Berkeley, Calif., November 29, 2011 — A group of Berkeley physicists and engineers have developed a new safety system to monitor and prevent pipeline ruptures by using MRI (magnetic-resonance imaging) medical technology to remotely monitor the structural integrity of metal pipelines.
The new technology would help prevent failures such as the PG&E pipeline incident in San Bruno as well as other leaks, explosions and disruptions, according to the scientists at 4D Imaging, Inc., the Berkeley company which invented and patented the MRI-based pipeline monitoring system.
The system transmits the status of a pipeline to the internet and gives pipeline operators a real-time picture of the health of the pipeline, checking for fractures at welds or support systems and corrosion failure.
“We are excited to present this new technology,” says Dr. Glen Stevick, president and co-founder of 4D Imaging. “Our systems will lead the way to safer and more dependable pipeline operations for industry and the public.”
Stevick’s team includes emeritus UC-Berkeley physicist Professor Jerome R. Singer, the co-inventor of MRI, used in hospital radiological departments.
Singer has more than 20 patents and has founded 8 companies. He stated that their pipeline safety system provides the opportunity to closely monitor pipelines in a way that would prevent disastrous breakdowns. He said the new technology has been dubbed Magnetic Response Imaging.
4D Imaging staff are all connected to UC-Berkeley. Stevick and Dr. David Rondinone took their Ph.D. degrees at U.C. and Singer taught there for 25 years. Rondinone provided the computer program for this system that transmits all of the graphical data on the health of the pipeline.
After installation of the MRI monitoring system, the status of the pipeline can be visualized via the internet. The monitoring is constant, and any change in the mechanical health of the pipeline is measured and transmitted immediately to operating officers and pipeline managers.
The MRI system can be installed on any pipeline, small or large, and is cost effective. The pipeline MRI works by wrapping the pipe in wire coils which accomplishes two things:
First, one set of coils is electrified which magnetizes the steel pipe (over 90 percent of the world’s pipelines are steel). Next, another, second set of coils detects the magnetic field being given off by the now magnetized pipe. Conveniently, when steel corrodes and degrades it becomes less magnetic, so variations in the pipes magnetism represent areas that may have corroded or become compromised.
If the level of corrosion exceeds 0.008 of the pipe the system will issue a warning that the area of pipe has become compromised. The pipe’s temperature is also measured, both to account for changes in magnetism unrelated to corrosion and to keep track of the heat or cold stresses that the pipe has been under.

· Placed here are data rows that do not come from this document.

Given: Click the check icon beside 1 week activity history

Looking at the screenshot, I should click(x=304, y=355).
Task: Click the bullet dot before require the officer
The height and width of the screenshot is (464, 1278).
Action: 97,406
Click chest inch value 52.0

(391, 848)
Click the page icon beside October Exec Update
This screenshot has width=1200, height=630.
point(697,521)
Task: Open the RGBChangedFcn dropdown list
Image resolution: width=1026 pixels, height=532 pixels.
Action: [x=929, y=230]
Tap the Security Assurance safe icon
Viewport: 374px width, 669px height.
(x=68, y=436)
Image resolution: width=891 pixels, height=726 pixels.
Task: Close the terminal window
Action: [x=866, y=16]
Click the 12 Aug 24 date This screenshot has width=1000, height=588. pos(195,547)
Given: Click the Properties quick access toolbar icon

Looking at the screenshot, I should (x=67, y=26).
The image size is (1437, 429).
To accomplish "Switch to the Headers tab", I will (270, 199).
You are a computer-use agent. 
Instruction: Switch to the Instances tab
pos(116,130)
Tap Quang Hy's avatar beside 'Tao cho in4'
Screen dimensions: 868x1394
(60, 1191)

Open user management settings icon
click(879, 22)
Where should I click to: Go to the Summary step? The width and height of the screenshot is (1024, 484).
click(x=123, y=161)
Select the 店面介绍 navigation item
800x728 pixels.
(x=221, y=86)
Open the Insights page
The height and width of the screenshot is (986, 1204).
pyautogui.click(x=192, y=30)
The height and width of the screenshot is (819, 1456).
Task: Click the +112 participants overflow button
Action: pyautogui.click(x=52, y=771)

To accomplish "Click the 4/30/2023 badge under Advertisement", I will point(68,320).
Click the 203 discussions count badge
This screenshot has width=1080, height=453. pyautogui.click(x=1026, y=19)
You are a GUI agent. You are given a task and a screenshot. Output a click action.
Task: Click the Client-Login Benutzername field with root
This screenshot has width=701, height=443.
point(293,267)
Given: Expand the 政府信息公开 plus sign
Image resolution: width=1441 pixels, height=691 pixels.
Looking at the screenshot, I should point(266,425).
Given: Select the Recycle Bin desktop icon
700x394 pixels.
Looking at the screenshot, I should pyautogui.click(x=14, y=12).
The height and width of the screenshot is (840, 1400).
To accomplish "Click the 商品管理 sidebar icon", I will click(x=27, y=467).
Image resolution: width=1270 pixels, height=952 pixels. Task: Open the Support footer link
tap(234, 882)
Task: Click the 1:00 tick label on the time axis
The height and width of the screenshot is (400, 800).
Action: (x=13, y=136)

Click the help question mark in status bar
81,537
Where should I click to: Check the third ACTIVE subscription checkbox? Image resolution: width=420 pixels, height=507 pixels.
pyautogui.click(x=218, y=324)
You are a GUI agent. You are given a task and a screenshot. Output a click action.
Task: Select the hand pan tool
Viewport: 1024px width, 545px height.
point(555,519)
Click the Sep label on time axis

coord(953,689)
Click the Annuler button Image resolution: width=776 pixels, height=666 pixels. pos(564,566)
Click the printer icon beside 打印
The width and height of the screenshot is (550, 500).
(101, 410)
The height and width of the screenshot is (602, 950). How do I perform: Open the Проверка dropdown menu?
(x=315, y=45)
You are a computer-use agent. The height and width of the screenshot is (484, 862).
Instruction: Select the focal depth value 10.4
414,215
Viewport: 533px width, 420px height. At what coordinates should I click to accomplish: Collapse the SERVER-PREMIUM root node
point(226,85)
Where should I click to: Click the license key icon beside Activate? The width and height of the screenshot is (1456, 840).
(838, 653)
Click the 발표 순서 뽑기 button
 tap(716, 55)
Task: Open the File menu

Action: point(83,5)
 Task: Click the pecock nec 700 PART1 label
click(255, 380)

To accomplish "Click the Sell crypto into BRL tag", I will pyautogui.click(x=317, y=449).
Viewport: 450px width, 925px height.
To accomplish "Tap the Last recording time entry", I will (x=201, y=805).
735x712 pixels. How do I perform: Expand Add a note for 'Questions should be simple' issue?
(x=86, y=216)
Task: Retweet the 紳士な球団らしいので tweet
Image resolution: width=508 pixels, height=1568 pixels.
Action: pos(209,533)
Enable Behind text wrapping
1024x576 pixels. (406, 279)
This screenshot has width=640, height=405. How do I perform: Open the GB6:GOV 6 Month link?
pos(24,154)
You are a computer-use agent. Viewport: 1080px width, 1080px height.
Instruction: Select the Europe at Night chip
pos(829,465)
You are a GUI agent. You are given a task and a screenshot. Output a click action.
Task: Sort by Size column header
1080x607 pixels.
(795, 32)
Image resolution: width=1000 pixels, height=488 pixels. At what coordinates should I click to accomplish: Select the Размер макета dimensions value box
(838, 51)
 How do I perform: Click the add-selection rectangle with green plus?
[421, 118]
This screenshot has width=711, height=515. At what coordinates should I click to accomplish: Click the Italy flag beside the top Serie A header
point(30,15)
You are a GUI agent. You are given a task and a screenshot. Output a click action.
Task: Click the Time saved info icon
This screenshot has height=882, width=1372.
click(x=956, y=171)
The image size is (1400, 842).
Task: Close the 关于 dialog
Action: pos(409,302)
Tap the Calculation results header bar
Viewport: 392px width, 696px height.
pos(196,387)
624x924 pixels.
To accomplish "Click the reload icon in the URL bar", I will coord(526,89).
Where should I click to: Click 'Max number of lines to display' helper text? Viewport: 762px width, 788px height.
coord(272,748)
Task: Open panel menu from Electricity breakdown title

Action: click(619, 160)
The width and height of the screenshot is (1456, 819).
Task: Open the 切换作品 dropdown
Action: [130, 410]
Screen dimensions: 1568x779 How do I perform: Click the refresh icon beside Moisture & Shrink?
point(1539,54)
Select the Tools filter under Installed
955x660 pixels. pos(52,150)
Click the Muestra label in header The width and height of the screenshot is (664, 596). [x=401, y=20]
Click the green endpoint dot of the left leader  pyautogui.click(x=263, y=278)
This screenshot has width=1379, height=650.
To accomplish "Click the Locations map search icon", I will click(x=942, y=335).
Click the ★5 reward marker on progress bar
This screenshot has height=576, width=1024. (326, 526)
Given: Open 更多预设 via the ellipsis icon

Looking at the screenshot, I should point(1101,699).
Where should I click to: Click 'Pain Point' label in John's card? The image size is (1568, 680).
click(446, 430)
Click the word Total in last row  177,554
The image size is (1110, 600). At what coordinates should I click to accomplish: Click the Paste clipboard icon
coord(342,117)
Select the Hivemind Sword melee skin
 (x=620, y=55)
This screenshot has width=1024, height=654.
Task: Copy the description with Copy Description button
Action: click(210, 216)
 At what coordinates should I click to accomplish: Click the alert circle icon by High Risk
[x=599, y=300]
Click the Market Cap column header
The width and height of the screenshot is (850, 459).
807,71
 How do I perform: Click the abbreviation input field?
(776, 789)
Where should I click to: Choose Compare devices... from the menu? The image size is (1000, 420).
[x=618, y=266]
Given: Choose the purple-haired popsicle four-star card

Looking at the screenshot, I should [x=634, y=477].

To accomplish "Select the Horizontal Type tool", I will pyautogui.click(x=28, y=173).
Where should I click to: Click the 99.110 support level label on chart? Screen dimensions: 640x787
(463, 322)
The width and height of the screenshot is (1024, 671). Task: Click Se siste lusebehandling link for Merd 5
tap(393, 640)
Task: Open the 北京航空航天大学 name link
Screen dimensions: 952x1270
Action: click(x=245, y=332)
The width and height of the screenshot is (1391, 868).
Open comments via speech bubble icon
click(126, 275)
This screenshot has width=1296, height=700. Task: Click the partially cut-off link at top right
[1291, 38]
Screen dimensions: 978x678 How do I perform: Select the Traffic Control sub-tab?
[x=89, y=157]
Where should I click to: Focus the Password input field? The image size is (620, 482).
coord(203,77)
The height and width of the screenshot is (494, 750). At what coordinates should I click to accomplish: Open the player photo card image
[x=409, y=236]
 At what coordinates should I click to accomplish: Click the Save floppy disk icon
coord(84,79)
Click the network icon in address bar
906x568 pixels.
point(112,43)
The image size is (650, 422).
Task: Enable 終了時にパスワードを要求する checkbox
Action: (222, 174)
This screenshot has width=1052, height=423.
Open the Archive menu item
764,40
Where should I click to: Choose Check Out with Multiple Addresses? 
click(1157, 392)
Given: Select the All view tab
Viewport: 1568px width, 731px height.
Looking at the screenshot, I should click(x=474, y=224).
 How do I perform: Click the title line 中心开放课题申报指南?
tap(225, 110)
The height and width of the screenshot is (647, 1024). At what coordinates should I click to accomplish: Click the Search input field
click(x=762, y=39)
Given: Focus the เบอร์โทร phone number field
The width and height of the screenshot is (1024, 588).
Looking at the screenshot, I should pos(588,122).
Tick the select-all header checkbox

To minimize electricity usage, the coils electrify and record their data one at a time in sequence along the length of the pipeline. It takes the system about 3 seconds to thoroughly test a segment of pipe. Once the check has been performed the data is sent back to a computer and can be plotted against a schematic of the pipe, displaying which areas might require attention.
“As you can imagine, glancing at a computer screen to monitor pipeline safety beats the pants off of digging up miles of pipeline as a method of monitoring,” Stevick said.
4D Imaging began its research five years ago. The principle behind its technology is it determines the number of magnetic domains that remain intact in a pipeline. Corrosion will diminish that number, and the signals that directly determine the corrosion of the pipeline can be accurately measured.
For example, steel pipe is ferromagnetic; when looked at microscopically, it has trillions of small groupings of atoms called magnetic domains. These domains of roughly a few hundred thousand atoms are aligned such that neighboring domains cancel out the apparent magnetic field.
However, when an external magnetic field is applied to the pipe — for example, by sending a current through a wire coil wrapped around the pipe — the domains are forced to line-up in the direction of the external field, which is aligned along the length of the pipe. As the current in the coil is increased, the domains grow larger and their alignment rotates to conform with the length of the pipeline, so that the pipe becomes one magnet.
Magnetic domains are greatly weakened and destroyed by corrosion. Therefore, a measurement of the magnetism in the pipe can be directly correlated to the corrosion of domains. This allows the 4D safety pipeline safety system to interrogate the magnetic domains of steel pipe as a source of information.
If the steel has corroded, (usually to form iron oxide, iron sulphide or iron chloride), then there is a loss of magnetic domains because corrosion compounds are not ferromagnetic, which will set off an notification to monitors to alter them in advance of a pipeline failure.